_Exercise aim_: Carry on the personal catch-up post about grim world news and the quiet, kind majority, starting after its last sentence and keeping the same voice.

_Selected extract_:

----------

As time trickles seemingly more and more quickly through the lifeline hourglass, I find myself once again writing a catch-up post.
World events keep me alternately pressing my head, yoga style, into that hole in the ground, then rising, gasping with tear-filled eyes at the horrors I see played out around and to the globe we call home, tinted with the blood-stained, fear-driving scenarios of our future.
I subscribe to positive news feeds, to keep some semblance of balance – yet even these often confound me. How are many man-made intrusions to Almighty’s design considered to be ‘good’?
With all of this, I ground myself by thinking of NOW. The people around me, strangers, next door neighbors, co-workers, friends and family – many of these who I consider the silent majority. That portion of us who are living our lives to produce as much positive and kindness and simple self-rewards to sustain ourselves as the current convenience/industrial/regulation realm will allow.
Sure, there are outliers – those who spew hatred with their political name-calling, and those who prey on the weak, and those who regularly beat the war drums – and these are the fodder for headlines and blankets that skew the social networks.

----------

_Dataset entries_:

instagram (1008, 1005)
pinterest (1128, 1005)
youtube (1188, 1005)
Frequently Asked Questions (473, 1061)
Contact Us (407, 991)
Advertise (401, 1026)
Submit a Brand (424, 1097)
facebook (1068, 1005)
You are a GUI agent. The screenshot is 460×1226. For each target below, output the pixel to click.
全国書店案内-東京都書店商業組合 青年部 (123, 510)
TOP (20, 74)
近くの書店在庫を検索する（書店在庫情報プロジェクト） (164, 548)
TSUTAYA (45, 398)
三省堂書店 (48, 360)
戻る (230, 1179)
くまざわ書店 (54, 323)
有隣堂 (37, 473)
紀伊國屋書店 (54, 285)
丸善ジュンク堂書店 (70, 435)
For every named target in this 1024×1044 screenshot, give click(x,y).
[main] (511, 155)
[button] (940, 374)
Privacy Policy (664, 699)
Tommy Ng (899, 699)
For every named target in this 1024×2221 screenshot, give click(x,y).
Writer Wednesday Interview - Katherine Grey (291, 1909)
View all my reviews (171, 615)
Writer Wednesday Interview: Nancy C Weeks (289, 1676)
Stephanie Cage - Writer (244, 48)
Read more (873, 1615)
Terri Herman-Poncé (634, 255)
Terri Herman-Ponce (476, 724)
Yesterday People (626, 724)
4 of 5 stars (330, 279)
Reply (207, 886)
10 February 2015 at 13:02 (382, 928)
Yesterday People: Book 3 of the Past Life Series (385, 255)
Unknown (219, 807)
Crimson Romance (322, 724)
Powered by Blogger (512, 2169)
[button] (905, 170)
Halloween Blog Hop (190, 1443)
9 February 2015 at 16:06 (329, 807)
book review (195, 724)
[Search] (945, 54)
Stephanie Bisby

----------

_Answer section_:
But my day-to-day interactions are counter to this ugly racist/divisive/far-left/far-right social overlay that seems to define the majority.
I hope I’m correct – that the silent majority is as I believe, the good still there, the submissive and unspoken until awoken might that is truly indicative of humanity…
And on that note, I find myself awaiting from afar an increase to the positive – a new addition to the family! A grandson will soon be born, a brother to the beautiful granddaughter who is now 3+.
Attuned to boys, having only raised sons, I am purely excited for this new arrival. Another smattering of cells that were once part of me is to reside in a tiny new being – a mighty fine piece of new inheritance to survive me. Praise Almighty!
A granddaughter and a grandson – these two little people are my hope for better, purer things in the future. These two little beings that I don’t see but a fraction of what time I would prefer to spend with them – these assemblies of perfections and imperfections composed by their parents and all who came before them, these are the best things of life.
This Bubbe will not attend the birth or the first greeting due to a very recent job change, but count on me for a visit next weekend!
The recent job change was a surprise. I knew I had overdone my time at my current position – but seemed resolved to continue to retirement, assuaging myself with the perks of bonuses and posh office space, flexible work schedules and rare public interactions.
Then I felt pushed too far, and the well-timed surprise recruiter contact regarding a new opportunity sent me back into the market.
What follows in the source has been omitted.